Janel Shoun-Smith | 

Civil engineering students casting their first concrete canoe on Saturday, Jan. 31. Nashville's Channel 4 came by to check out the project.

Project provides real-world experience for civil engineering seniors

See WSMV Channel 4's story on the Lipscomb engineering students concrete canoe.

This Saturday, students in Lipscomb University’s Raymond B. Jones College of Engineering will be creating their own canoe—made out of concrete!

The engineering students will compete in their first concrete canoe competition this coming March. Saturday, beginning at 10 a.m., as many as 20 students will be working to pour the concrete to cast the canoe.

The casting will take place inside and outside of the Hughes Center, Room 201, on the building’s main level. Hughes Center is best accessible from the north campus entrance off Belmont Boulevard.

As a project of the civil engineering department, five civil engineering majors are overseeing the design and creation of the 18-foot long canoe that will hold up to four people (650 pounds), while weighing about 700 pounds itself, said Michaela Kirk, a civil engineering senior from Nashville who is serving as one of the project managers along with Aaron Carter, also a civil engineering senior.

The core team of students – Kirk, Carter, Kyle Neal, Matthew Hull and Ryan Gadsey – have been working since August researching designs, talking to other universities who have previously participated in the competition, testing materials and figuring out a budget for the whole project. The students had to consider the strength needed, the right dimensions for it to float and be stable, the weight of the canoe and many other factors.

“I want to go into project management, so this firsthand experience is perfect for me,” said Kirk, “Working out people’s schedules and working within a budget are all skills I will need.

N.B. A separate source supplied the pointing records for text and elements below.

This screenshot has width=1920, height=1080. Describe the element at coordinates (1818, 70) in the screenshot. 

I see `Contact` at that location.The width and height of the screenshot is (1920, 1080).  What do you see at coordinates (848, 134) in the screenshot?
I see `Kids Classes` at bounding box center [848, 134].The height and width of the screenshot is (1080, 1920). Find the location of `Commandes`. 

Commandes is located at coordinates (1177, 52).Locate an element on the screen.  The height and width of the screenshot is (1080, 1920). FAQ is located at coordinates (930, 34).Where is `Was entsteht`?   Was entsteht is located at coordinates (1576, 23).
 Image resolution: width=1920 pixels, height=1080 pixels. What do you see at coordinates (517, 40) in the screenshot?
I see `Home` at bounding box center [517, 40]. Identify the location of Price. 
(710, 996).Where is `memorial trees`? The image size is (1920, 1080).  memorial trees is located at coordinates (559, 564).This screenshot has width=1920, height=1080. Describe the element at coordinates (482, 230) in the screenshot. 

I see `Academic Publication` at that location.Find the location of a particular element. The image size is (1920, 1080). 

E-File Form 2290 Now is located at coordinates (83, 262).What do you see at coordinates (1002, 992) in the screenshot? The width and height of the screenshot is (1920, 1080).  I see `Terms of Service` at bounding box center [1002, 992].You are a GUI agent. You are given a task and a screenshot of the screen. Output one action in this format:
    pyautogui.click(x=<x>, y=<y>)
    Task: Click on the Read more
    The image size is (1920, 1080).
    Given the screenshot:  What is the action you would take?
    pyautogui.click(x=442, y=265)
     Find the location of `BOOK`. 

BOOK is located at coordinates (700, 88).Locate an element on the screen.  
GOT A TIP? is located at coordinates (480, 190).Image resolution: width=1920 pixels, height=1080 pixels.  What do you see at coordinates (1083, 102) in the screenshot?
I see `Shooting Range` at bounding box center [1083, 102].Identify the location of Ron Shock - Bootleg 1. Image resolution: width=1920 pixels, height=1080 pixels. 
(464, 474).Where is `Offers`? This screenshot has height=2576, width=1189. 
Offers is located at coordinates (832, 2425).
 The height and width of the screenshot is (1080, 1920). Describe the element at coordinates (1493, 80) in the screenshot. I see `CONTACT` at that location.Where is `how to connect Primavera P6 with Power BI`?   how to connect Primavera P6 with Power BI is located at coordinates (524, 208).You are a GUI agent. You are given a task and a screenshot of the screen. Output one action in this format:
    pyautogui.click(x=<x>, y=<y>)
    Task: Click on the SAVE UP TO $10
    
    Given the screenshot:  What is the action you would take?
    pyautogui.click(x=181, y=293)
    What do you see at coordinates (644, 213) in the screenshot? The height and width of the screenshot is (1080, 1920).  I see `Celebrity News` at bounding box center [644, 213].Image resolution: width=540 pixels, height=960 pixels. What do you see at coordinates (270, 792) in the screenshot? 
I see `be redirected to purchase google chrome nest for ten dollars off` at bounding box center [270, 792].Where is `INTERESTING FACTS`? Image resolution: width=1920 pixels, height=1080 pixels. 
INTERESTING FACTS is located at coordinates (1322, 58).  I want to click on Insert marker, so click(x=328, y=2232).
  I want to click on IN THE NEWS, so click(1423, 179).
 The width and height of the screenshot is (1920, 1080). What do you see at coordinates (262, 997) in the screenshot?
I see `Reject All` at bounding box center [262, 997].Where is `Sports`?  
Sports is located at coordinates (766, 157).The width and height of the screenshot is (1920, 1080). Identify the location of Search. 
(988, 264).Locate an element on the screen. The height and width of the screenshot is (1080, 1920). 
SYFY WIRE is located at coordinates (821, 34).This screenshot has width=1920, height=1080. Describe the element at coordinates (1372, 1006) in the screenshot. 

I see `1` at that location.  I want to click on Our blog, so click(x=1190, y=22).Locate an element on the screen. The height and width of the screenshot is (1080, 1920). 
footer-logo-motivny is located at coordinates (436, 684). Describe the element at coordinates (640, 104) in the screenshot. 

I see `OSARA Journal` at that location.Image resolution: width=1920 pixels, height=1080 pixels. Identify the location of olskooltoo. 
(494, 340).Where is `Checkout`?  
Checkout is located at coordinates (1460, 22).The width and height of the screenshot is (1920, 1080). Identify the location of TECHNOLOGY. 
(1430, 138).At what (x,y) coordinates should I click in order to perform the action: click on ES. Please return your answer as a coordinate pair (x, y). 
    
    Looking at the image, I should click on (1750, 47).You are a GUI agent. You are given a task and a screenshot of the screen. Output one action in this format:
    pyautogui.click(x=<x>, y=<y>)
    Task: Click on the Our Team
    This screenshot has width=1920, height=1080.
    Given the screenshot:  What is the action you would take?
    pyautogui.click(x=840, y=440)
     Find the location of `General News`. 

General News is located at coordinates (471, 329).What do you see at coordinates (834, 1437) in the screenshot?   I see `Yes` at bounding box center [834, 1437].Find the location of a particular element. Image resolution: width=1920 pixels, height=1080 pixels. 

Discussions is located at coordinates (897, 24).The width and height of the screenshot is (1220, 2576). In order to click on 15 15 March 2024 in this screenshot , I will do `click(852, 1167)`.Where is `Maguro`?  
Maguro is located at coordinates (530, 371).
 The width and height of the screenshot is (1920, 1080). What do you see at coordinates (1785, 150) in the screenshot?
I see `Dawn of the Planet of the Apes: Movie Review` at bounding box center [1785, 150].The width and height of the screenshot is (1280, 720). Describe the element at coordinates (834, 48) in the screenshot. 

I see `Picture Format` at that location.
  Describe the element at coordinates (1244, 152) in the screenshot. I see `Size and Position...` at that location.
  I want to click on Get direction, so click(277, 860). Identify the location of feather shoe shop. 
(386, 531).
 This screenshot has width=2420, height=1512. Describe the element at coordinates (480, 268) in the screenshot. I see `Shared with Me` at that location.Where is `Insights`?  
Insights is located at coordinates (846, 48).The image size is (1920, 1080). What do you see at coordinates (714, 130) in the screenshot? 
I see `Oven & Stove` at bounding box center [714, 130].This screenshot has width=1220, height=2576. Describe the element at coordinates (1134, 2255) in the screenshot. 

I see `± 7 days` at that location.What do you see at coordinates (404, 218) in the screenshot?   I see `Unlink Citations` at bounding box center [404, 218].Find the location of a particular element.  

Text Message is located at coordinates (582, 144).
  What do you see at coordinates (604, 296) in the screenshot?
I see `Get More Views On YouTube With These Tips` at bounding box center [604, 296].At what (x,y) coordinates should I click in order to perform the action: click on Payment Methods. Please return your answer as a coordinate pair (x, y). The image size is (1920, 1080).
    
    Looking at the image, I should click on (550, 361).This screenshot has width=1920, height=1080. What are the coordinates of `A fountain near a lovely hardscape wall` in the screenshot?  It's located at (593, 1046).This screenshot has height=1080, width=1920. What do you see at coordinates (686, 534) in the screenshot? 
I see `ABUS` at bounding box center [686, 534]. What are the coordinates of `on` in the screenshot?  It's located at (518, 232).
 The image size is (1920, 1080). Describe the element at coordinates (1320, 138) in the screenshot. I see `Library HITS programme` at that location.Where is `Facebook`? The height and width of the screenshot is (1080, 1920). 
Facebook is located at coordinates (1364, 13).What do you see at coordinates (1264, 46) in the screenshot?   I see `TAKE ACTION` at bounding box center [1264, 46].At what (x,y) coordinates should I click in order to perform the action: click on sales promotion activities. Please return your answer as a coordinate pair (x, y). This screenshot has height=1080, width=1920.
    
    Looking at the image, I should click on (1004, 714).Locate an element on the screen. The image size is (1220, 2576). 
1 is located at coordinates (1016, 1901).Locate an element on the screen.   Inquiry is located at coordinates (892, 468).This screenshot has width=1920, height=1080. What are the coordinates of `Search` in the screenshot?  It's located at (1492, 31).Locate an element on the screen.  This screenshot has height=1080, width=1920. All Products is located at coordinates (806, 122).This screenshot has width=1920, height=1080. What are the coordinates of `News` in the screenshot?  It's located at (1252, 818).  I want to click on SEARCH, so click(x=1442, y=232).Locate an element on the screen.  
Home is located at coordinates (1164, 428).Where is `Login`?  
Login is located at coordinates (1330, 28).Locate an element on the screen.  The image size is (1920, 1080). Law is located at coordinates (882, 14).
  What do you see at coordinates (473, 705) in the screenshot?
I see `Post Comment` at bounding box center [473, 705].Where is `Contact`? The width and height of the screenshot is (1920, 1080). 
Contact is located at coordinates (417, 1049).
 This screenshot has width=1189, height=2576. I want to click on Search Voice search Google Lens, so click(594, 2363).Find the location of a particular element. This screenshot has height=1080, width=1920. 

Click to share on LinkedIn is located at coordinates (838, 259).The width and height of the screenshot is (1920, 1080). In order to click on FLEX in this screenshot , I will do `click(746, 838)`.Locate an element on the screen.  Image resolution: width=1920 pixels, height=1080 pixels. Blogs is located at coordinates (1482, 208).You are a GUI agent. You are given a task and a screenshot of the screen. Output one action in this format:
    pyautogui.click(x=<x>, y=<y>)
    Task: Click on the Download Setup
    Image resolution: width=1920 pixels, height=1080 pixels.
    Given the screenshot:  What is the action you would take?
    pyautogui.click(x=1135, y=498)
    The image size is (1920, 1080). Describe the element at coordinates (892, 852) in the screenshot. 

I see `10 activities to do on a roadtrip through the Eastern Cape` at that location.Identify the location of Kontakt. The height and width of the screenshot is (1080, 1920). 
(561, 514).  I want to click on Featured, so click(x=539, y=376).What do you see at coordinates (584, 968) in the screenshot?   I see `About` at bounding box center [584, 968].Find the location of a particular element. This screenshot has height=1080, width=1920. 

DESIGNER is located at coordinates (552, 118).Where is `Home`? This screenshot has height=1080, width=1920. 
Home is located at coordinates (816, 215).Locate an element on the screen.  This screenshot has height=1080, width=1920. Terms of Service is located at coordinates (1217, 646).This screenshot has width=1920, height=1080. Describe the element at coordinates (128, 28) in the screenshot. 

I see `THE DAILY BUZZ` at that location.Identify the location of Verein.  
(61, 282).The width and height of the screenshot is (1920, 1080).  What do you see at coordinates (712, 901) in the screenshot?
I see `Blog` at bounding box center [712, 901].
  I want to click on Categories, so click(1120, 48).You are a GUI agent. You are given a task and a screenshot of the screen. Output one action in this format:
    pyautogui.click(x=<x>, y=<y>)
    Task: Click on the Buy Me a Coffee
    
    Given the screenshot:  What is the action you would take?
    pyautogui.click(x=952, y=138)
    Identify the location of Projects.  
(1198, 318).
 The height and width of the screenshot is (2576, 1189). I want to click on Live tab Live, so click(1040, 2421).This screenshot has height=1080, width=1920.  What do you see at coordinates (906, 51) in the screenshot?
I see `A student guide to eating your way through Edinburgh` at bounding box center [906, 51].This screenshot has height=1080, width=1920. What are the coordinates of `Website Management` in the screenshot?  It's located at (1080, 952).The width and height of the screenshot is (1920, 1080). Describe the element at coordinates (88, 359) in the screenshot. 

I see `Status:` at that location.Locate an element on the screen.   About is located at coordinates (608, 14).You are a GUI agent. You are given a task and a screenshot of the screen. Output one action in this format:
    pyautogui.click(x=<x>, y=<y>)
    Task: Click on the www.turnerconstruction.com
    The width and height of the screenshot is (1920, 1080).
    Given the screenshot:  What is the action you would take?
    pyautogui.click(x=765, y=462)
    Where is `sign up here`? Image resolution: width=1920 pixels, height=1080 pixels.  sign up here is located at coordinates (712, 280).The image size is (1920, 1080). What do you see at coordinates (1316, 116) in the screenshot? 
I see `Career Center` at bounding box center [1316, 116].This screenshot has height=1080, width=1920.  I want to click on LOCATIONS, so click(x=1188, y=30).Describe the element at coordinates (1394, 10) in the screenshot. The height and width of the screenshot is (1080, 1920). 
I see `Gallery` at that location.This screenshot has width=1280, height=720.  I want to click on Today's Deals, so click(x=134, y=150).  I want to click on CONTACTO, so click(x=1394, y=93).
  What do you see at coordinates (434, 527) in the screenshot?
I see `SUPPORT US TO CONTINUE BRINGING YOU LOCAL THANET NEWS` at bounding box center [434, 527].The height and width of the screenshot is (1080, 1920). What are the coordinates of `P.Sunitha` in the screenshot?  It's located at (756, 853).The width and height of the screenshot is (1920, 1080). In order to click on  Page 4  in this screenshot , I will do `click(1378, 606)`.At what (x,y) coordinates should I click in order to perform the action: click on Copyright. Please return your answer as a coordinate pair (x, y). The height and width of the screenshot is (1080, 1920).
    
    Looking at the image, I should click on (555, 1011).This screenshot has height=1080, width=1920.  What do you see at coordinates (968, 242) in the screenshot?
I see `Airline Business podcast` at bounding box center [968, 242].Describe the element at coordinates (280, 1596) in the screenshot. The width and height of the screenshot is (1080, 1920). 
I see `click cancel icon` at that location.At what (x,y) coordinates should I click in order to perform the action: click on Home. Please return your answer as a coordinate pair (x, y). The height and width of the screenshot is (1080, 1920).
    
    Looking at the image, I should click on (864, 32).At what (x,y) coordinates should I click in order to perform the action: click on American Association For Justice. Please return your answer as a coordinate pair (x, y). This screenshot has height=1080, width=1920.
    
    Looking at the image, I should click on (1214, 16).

“Likewise, Kyle hopes to pursue a graduate degree in structural design, so he was in charge of the structural components, making sure the thickness of the canoe is able to withstand the forces applied to it,” Kirk said. “Matt previously interned with TTL, a local engineering firm, and the majority of the work he did there was concrete testing. So he was assigned the task of creating a concrete mix that would work given the parameters stated in the rules. Ryan focused on designing the hull of the canoe. The project was perfect for all our skills.”

The work becomes a reality on Saturday when students will mix concrete, slowly applying it to the mold for the canoe one layer at a time and adding reinforcements. The whole process could take 10 to 12 hours, said Kirk.

The students decided to use a concrete with a mix of small glass beads and acrylic mixed in with sand and cement to make the canoe lighter, Kirk said. The canoe may not be the fastest and the lightest out on the lake, but it will be one of the most stable, she said.

“This competition gives students a chance to take a fairly complicated project all the way from concept to completion, and there are not really that many opportunities for that in an academic setting,” said Joe Morgan, chair of the Department of Civil and Environmental Engineering. “All along the way there are guidelines and rules and codes, so it is very similar to an actual design or construction project, just on a smaller scale.”

They will be competing in the American Society of Civil Engineers’ regional Concrete Canoe competition, held at the University of Tennessee-Chattanooga, March 19-21. Canoes are judged in four categories: presentation, theme, design report and the races. Four races are held, two sprints and two endurance races.

The concrete canoe project provides a long-term, real-world experience for these civil engineering students who all plan to graduate and hit the job market in May.